Vicky: Um, How do, do you think that customers still remain loyal? Um, and if they don’t, what can marketers do to make sure that they’re attracting those customers over their competitors? You know, if there’s a chance to, to take some of that market share from maybe some of the leading brands and, and you are a challenger, what could a brand do?
Vicky: Um, thinking about thinking ahead to sort of Christmas peaks this year.
Ed: So I, I think, uh, Generally loyalty is massively overrated, right? Uh, lo most studies into loyalty look at sort of self-reported [00:09:00] loyalty. And, uh, on average between 60 and 70% of people say they’re loyal to
certain brands. At the same time, a very similar percentage will swap, say they will swap for a cheaper price for the same product.
Ed: Right now what that really leads into is, is. Is often like a perception, the perception of, uh, consumers that they want to, they want to think they are more rational than they are. And in reality, loyalty is often actually just habit, right? You buy the same thing, you buy your Bailey’s every Christmas.
Ed: They’re getting a lot of play on this podcast. You buy, you buy, you buy your Baileys every Christmas out of habit, right? You don’t, you know, go out every year and try the alternatives to side Bailey’s is the best one, and then, and then have it right. And I think, um, what’s, what’s, [00:10:00] uh, for brands in terms of capturing, um, you know, cap capturing market share, they need to then consider, okay, what are the what, what are the things they can do to break those habits now?

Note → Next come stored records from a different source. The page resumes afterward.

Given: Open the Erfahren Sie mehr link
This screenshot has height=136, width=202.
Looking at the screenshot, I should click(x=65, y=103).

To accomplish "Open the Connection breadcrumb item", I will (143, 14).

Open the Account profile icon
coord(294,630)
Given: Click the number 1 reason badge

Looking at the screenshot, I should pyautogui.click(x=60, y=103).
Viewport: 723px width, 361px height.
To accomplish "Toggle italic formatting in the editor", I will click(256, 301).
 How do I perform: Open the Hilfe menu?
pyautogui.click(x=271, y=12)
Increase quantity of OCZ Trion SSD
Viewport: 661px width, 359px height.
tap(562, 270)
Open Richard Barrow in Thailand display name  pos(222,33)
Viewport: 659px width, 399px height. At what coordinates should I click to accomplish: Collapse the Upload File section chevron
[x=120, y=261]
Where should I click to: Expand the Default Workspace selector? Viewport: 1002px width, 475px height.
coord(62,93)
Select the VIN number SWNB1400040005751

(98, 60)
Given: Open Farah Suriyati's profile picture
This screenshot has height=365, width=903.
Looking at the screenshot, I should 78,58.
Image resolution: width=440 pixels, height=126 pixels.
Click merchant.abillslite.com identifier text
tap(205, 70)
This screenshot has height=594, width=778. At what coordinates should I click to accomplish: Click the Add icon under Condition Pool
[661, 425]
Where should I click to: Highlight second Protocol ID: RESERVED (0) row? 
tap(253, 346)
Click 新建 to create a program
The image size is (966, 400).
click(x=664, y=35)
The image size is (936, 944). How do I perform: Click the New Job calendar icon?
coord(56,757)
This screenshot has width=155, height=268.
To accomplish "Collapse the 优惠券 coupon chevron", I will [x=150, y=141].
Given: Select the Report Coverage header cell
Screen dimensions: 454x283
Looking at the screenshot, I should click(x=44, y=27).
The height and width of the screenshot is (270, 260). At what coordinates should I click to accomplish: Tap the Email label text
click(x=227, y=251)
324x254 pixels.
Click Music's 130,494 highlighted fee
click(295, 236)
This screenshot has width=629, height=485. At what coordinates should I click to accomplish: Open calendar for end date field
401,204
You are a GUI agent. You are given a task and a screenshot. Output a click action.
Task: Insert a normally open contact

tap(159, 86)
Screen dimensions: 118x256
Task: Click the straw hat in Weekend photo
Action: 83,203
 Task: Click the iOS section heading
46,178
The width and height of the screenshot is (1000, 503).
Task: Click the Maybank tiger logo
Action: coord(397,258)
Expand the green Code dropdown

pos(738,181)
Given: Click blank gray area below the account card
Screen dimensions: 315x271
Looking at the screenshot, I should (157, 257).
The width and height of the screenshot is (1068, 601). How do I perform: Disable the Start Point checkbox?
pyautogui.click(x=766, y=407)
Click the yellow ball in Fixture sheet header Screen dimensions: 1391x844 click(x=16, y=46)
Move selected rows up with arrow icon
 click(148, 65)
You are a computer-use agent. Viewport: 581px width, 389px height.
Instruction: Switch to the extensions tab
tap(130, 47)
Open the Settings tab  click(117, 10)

Ed: One of the strongest things you can do in, in terms of habits, um, in terms of breaking them. This goes back to what I was saying about, uh, the gifting, you know, the potential for a campaign against needless gifting is target or, or get a message out that becomes commonplace and, and targets, you know, groups of people, right?
Ed: A lot of the time. People to change their mind about something, need to see that reflected in the world around them. Um, That’s for, for many reasons. One, one of the strongest of which is that you want to, as humans, as we have a very strong sense of consistency o of, of internally feeling the need to be consistent and also wanting to appear consistent.
Ed: [00:11:00] That’s seen as a very good trait, uh, in social groups. And so people will display consistency. So if you’ve been going around saying, oh, Bailey’s is the best. Right. Every year you need a very strong reason to change. You are not you, you will, you won’t be able to change, change to a different brand and then just shake it off.
Ed: Right? Um, I mean, on top of that, there is a social, a sort of, uh, I would say a social stigma in the UK in particular about changing brands specifically because of price, right? Unless you can communicate the message. That the more expensive product is somehow a waste of money, right? Mm-hmm. That’s the positive message is the, the expensive product is a waste of money.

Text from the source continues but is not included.